Mais pour résumer grossièrement, le Lunarpunk est un courant qui :

  • valorise l’invisible, l’émotionnel, l’ésotérique,
  • donne une place centrale à la résilience intérieure,
  • croit dans les petits cercles, les marges, les traditions perdues ou inventées,
  • pense le changement structurel en mettant en avant l’individualité.

Esthétiquement, on y trouve de la brume, des champignons, des lanternes, du tarot, de l’herboristerie, des runes, de la sororité, des chants, des mondes souterrains, des étoiles brillantes de mille feux, et la Lune bien sûr.
Politiquement, c’est un courant qui se méfie des grands récits et qui croit en la puissance des microcosmes, du fait de prendre soin de sa communauté, de sa sororité…

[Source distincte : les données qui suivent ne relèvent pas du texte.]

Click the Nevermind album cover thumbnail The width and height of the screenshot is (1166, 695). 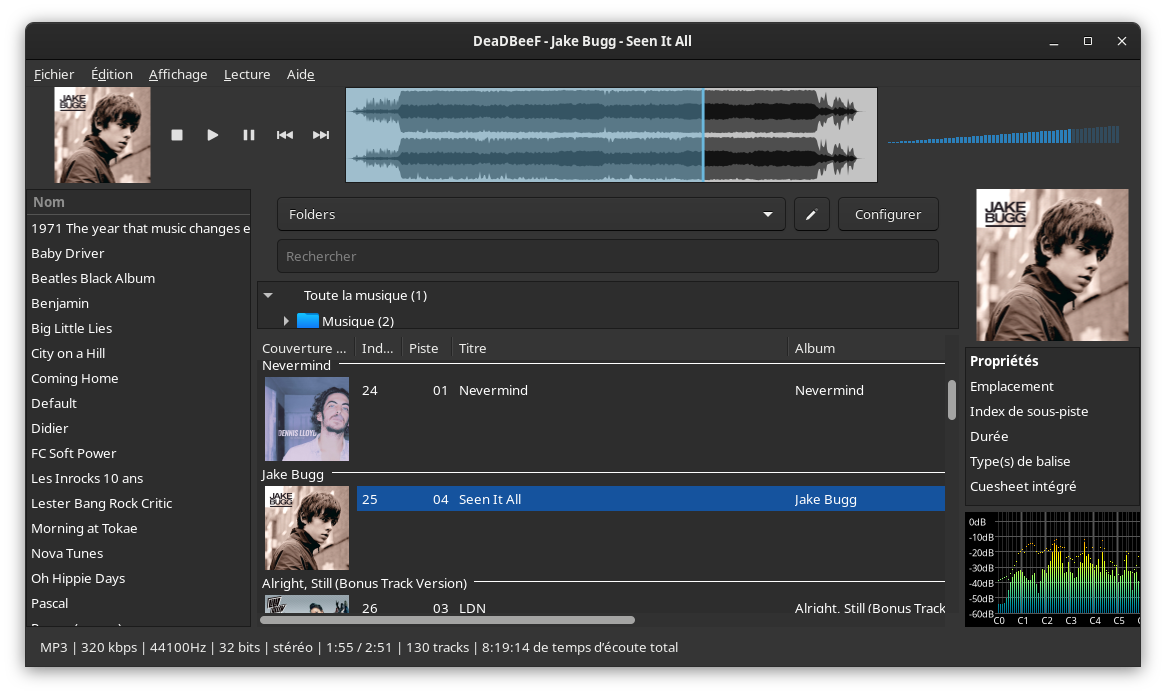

Bien sûr, il ne s’agit pas de définir de manière stricte et absolue cette mouvance : comme tout mouvement de contre-culture, le Lunarpunk est protéiforme, et toujours en changement. Il est difficile d’étiqueter une œuvre comme Lunarpunk de manière définitive (cela sera d’ailleurs antinomique à son esprit à mon sens). Je n’en donne donc que quelques éléments constitutifs en espérant vous donner une meilleure idée de ce à quoi cela pourrait ressembler.

Jouer Lunarpunk

Je n’ai pas la connaissance de beaucoup de JDR qui s’inscrivent dans cette mouvance de manière affirmée. Mais si vous en connaissez, n’hésitez pas à nous le signaler dans les commentaires. Je lorgne en ce moment sur Notre Crépuscule de Melville, mais je ne sais pas si elle se revendique du Lunarpunk. Aori également (peut être ?). Magie de Minuit surement, à postériori.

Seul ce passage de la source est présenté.